Your instructions
In the data below, find the line that contains "This screenshot has height=413, width=866." and the line that contains "Image resolution: width=740". Copy both, plus every line between them, exactly.

Dataset records
⟨
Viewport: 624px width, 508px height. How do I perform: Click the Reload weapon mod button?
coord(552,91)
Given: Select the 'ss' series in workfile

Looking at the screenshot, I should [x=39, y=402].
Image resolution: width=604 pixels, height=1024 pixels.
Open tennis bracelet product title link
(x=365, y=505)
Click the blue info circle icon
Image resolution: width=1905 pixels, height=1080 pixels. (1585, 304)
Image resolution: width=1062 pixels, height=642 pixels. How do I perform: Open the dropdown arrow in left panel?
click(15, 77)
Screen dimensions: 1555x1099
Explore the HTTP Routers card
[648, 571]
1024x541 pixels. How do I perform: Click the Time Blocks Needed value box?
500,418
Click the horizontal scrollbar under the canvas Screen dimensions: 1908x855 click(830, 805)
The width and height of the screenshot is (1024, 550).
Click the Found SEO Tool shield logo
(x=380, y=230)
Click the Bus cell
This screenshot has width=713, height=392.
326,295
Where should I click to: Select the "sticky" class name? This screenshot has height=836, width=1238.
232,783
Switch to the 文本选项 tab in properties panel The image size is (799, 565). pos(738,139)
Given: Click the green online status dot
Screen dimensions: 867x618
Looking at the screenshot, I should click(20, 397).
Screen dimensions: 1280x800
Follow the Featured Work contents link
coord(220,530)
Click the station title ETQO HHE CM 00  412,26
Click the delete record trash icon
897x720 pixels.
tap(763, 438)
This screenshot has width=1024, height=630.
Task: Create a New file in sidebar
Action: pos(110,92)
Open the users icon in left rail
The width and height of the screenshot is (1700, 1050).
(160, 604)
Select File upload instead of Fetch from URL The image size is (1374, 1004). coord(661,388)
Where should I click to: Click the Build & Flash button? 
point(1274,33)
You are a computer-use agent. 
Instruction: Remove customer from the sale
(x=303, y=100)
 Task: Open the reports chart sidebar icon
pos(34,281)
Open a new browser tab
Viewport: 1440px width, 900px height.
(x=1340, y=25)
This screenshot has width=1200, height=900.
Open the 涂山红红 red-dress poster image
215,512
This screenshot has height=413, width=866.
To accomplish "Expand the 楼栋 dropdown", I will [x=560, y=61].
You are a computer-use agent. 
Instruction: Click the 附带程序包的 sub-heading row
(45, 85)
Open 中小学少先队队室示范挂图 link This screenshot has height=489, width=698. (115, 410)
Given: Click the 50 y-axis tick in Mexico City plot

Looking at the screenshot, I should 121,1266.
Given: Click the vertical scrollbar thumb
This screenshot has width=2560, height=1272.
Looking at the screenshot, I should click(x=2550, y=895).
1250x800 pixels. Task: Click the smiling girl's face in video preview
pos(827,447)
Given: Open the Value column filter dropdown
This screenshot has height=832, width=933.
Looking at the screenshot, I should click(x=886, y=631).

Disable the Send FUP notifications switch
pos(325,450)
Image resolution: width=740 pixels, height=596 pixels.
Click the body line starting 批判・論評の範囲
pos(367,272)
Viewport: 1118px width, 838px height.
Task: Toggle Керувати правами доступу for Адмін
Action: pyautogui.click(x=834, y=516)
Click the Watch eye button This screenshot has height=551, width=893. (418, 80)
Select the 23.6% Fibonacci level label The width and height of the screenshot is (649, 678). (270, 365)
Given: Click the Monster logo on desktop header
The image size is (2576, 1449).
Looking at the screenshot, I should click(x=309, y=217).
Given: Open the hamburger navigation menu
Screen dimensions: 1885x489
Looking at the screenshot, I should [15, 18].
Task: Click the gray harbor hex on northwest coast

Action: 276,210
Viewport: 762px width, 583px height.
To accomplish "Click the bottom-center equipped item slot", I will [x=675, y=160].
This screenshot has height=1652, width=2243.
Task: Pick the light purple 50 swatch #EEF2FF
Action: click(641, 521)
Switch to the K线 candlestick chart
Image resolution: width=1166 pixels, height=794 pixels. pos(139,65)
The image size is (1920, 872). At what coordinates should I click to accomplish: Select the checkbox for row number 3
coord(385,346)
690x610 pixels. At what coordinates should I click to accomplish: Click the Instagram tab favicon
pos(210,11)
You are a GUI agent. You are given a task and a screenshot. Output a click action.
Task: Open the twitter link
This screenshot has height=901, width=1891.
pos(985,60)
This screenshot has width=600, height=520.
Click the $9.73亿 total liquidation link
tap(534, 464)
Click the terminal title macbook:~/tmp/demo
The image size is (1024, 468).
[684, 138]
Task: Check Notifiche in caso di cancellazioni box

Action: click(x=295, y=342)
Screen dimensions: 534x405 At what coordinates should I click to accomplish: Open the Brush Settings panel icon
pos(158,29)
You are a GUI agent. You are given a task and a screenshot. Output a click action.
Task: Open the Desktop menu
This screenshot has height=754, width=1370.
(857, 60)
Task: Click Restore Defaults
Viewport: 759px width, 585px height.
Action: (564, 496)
⟩
Solution to this exercise
This screenshot has height=413, width=866.
To accomplish "Expand the 楼栋 dropdown", I will [x=560, y=61].
You are a computer-use agent. 
Instruction: Click the 附带程序包的 sub-heading row
(45, 85)
Open 中小学少先队队室示范挂图 link This screenshot has height=489, width=698. (115, 410)
Given: Click the 50 y-axis tick in Mexico City plot

Looking at the screenshot, I should 121,1266.
Given: Click the vertical scrollbar thumb
This screenshot has width=2560, height=1272.
Looking at the screenshot, I should click(x=2550, y=895).
1250x800 pixels. Task: Click the smiling girl's face in video preview
pos(827,447)
Given: Open the Value column filter dropdown
This screenshot has height=832, width=933.
Looking at the screenshot, I should click(x=886, y=631).

Disable the Send FUP notifications switch
pos(325,450)
Image resolution: width=740 pixels, height=596 pixels.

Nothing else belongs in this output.